Do this: Repeat the records from their first line through the line that contains "tap(698, 686)", and include both of those lines.

***** Task data

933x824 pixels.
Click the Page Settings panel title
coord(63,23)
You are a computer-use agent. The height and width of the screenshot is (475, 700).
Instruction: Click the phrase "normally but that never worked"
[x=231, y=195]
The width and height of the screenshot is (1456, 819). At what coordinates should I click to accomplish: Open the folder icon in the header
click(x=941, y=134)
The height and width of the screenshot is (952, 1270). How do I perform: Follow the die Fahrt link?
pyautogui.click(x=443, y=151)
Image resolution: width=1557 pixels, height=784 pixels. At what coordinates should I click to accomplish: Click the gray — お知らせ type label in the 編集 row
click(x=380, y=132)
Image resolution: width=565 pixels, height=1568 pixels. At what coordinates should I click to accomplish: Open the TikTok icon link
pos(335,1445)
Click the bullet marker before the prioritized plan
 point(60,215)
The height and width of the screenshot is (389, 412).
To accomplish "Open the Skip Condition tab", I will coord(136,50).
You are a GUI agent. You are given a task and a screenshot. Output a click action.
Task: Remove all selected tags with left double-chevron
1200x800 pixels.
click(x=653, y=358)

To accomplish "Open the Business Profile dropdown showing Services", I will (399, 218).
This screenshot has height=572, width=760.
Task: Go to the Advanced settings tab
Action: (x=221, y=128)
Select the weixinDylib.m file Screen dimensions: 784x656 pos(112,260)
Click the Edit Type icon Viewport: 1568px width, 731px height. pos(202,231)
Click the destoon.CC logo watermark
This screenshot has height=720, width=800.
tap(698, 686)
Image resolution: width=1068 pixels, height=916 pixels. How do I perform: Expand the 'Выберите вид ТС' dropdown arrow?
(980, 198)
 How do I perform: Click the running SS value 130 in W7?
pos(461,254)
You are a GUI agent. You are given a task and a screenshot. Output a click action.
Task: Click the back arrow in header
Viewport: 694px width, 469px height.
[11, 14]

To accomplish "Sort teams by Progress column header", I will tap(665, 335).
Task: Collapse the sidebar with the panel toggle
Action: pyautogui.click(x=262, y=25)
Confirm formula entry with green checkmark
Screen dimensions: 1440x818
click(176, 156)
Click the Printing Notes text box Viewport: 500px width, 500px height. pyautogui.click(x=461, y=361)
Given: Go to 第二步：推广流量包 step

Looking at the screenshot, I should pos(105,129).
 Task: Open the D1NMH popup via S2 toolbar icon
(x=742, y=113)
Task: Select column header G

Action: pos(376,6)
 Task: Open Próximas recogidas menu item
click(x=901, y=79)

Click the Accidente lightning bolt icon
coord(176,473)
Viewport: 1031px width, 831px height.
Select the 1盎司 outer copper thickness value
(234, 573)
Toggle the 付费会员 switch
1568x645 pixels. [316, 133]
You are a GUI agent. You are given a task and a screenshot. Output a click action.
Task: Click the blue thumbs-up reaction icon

**********

Written answer:
933x824 pixels.
Click the Page Settings panel title
coord(63,23)
You are a computer-use agent. The height and width of the screenshot is (475, 700).
Instruction: Click the phrase "normally but that never worked"
[x=231, y=195]
The width and height of the screenshot is (1456, 819). At what coordinates should I click to accomplish: Open the folder icon in the header
click(x=941, y=134)
The height and width of the screenshot is (952, 1270). How do I perform: Follow the die Fahrt link?
pyautogui.click(x=443, y=151)
Image resolution: width=1557 pixels, height=784 pixels. At what coordinates should I click to accomplish: Click the gray — お知らせ type label in the 編集 row
click(x=380, y=132)
Image resolution: width=565 pixels, height=1568 pixels. At what coordinates should I click to accomplish: Open the TikTok icon link
pos(335,1445)
Click the bullet marker before the prioritized plan
 point(60,215)
The height and width of the screenshot is (389, 412).
To accomplish "Open the Skip Condition tab", I will coord(136,50).
You are a GUI agent. You are given a task and a screenshot. Output a click action.
Task: Remove all selected tags with left double-chevron
1200x800 pixels.
click(x=653, y=358)

To accomplish "Open the Business Profile dropdown showing Services", I will (399, 218).
This screenshot has height=572, width=760.
Task: Go to the Advanced settings tab
Action: (x=221, y=128)
Select the weixinDylib.m file Screen dimensions: 784x656 pos(112,260)
Click the Edit Type icon Viewport: 1568px width, 731px height. pos(202,231)
Click the destoon.CC logo watermark
This screenshot has height=720, width=800.
tap(698, 686)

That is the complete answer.